Approaching a The Necks gig for the first time provokes a strange mixture of excitement and trepidation, such is the fearsome reputation that precedes them. Can every completely improvised performance really live up to such lofty expectations?
The Australian improvising trio’s performance at Bishopsgate Institute appears to have provoked consternation in some sections of the band’s devoted fanbase. With seating removed, it’s a far from intimate space. With its high ceiling, it also has a slightly boomy acoustic not ideally suited to minimalist improvised music. Yet the band have played here before and clearly know the space well. The music they produce seems to ebb and flow gracefully and totally embraces the nature of the room.
Some members of the audience stubbornly sit on the floor for the entirety of both sets, some turning their back to the stage and closing their eyes, others lying down. This behaviour only results in them missing some key aspects of the band’s performance. As much as The Necks’ music is immersive and mesmerising, watching them is also a compelling visual experience. It is fascinating how they appear to be doing so little, yet close attention reveals the extraordinary flexibility in drummer Tony Buck’s arms and wrists (so much so that he can play what is essentially a continuous single stroke roll for an entire hour), or the varying levels of intensity with which Lloyd Swanton attacks his bass strings.
Also intriguing is the fact that pianist Chris Abrahams sits facing away from the rest of the band, an unusual arrangement in what is basically a piano trio (although the musicians studiously avoid any tried and tested conventions associated with that format). Over the course of these two extraordinary sets, an impression is formed that the connection between these musicians is intuitive and alchemical – their performances requiring nothing in the way of prior planning or discussion.
The first set is compelling in its gradually thickening texture. It begins with Chris Abrahams delicately teasing out a small cluster of notes that form a brief, almost romantic motif. For just a moment, the ranks of the audience with backs turned and eyes closed might be able to imagine they were attending a Keith Jarrett solo concert. Pretty quickly this impression is dissipated, however, as Lloyd Swanton finds a deep, resonant bass note and sticks with it for several minutes, and Tony Buck creates ripples and rumbles from his drum kit, creating a loosely rhythmic sea that alternates between choppy turbulence and smooth, flowing support.

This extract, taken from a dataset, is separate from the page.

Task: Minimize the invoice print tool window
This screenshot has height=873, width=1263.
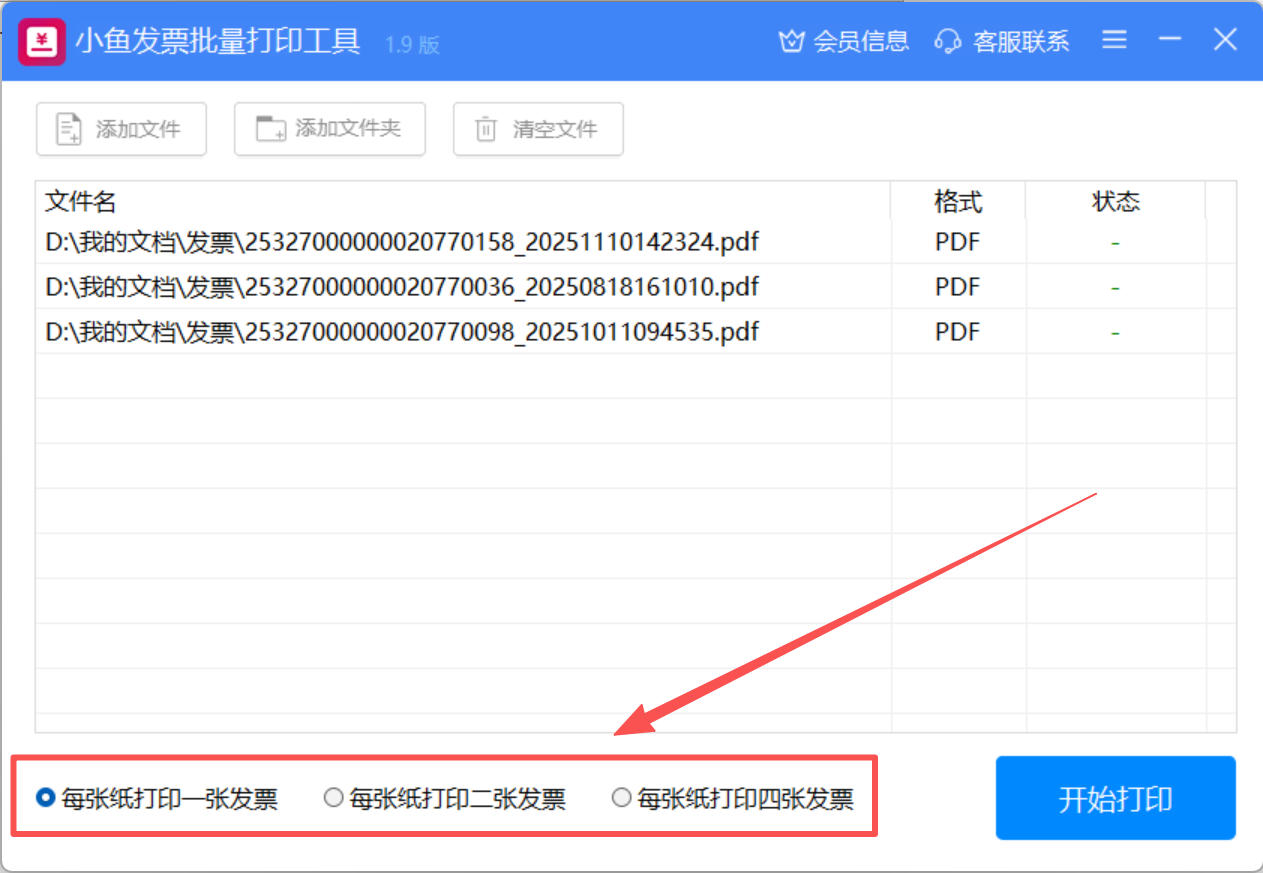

The Necks’ music seems to be more an experiment in sound than with any genre-specific musical language. To this extent, they eschew not just much of the language of jazz (without consciously dismissing it) but also the language of much free improvisation. Whilst that music has a noble lineage of provocative, agitative performance (think Peter Brotzmann, Eddie Prevost or Evan Parker), The Necks are a defiantly contemplative, thoughtful and open proposition. This is challenging music that is also inviting, inclusive and accessible. At times, the range of sound they create is so startling that it is hard to accept that it is coming from an acoustic trio. At the peak of this enduring, stoical set, there is a whirring motor sound that appears to be emanating from the extreme bass end of Chris Abrahams’ piano. The ensemble begins to sound like the workings of a factory line.
Towards the end of the set, a slow, hypnotic groove kicks in, but it is not permitted to develop much, and this is the only concession to that aspect of the group’s playing (much in evidence on recordings such as 2006’s Chemist). It also seems out of place amongst the other sounds and moods the group create in this particular time and place (improvisation is such a completely temporal art form, yet it can often sound so transcendent). What is remarkable, however, is that even this relatively sharp contrast can emerge from the ether almost imperceptibly. The group achieve this with tonal as well as rhythmic shifts – sometimes the music has moved to an entirely different place and its hard to pinpoint exactly when the transition occurred.
The second set might even be better than the first, incorporating some exciting detours and surprises. It begins with the trio adopting a more conversational approach, with the three musicians trading fragmentory and jagged statements. For a while, it seems to be directed more by Swanton’s authoritative bass playing but soon the nervous dissonances from the piano begin to assume a more dominant role, even as Abrahams confines himself to the more delicate upper register. By its conclusion, it seems to have acted as a healing, restorative balm.
As with the first set, the texture thickens gradually and imperceptibly, until an almost overwhelming cascading wave of sound is created. Tony Buck deploys a varied arsenal of auxiliary percussion instruments (shakers, mini-cymbals) to help achieve this, and there are powerful melodies and imposing sustained chords from Chris Abrahams’ piano. The overall effect is powerfully moving and it is clear that the reverence with which this band is greeted around Europe is entirely justified.